My dad, who has prepared models like that before, immediately imagined Eden and himself working in his wood shop, covered in thin wood dust, building a synagogue out of balsa wood. I suggested that perhaps using foam board would be easier. My dad submitted. He began working on the sanctuary, the most difficult-looking part which is shaped like an ark. Eden seemed to have little interest in the process, instead immersing herself in creating a torah and aron kodesh.
Seeing how uninvolved she was, I thought we could switch to building the synagogue out of lego. Eden sparkled back to life. In an hour, the walls were up. Another hour or two, and we had ceilings. Without so much as a peep for help, she built a bimah and a little rabbi. We put everything together, and voila, a synagogue! I felt a huge surge of pride. Of myself as much as of Eden, I think. We had done it! Perhaps we couldn’t have done it without my dad’s help, who told us where the windows ought to go, and where the door is, and to which side the huge ark-shaped sanctuary must look. But we did a lot! My first project!

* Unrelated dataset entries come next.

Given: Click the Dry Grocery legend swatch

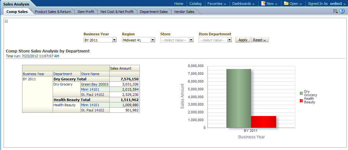Looking at the screenshot, I should pos(301,93).
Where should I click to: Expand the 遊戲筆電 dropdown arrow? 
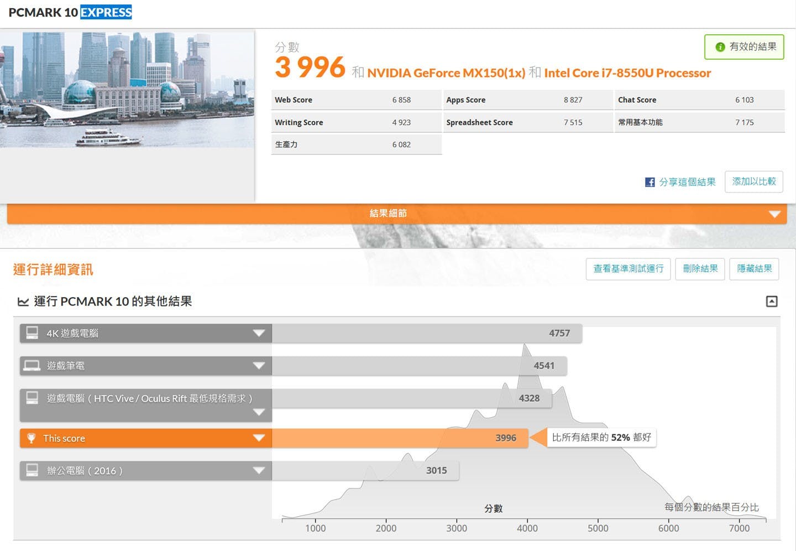(259, 366)
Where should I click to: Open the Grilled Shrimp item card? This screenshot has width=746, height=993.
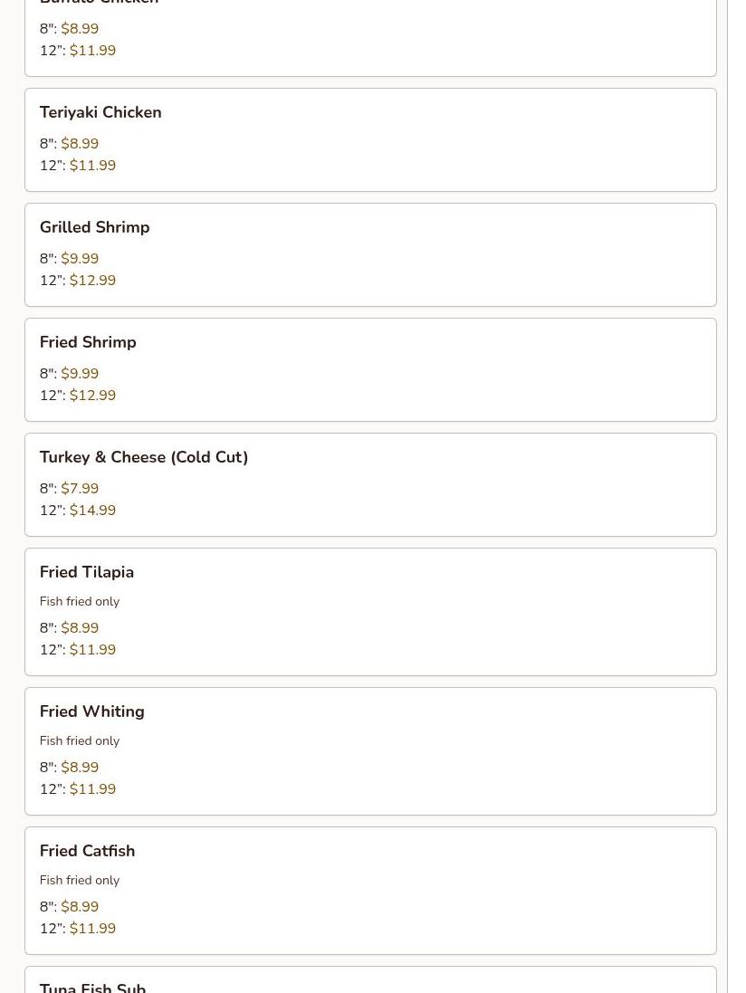coord(370,254)
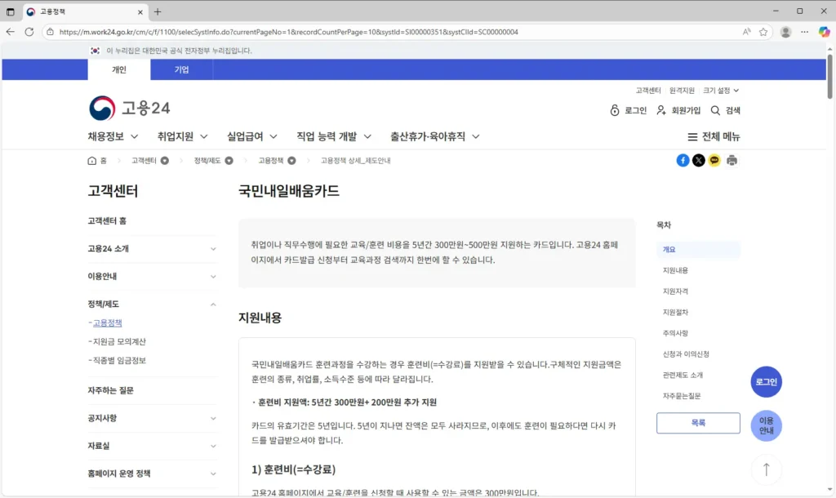Click the printer icon to print page
The image size is (836, 498).
(732, 160)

When we entered the school this morning, one of the girls in Eden’s class looked at our synagogue and said, “Why is it so small?” Upstairs, mega-projects lined the walls. I think some of these synagogues are the work of parent more than child. Some I know were done by the kids alone. I am proud of Eden for having done more than half the work on her project by herself. Yes, her grandpa helped her with the sanctuary-ark, and I gave her the idea for the ceiling, but most of the execution is her own. And it’s beautiful. It might be small, it might be in many shades of grey, black and blue, because we didn’t have all grey pieces, but to me, it is beautiful.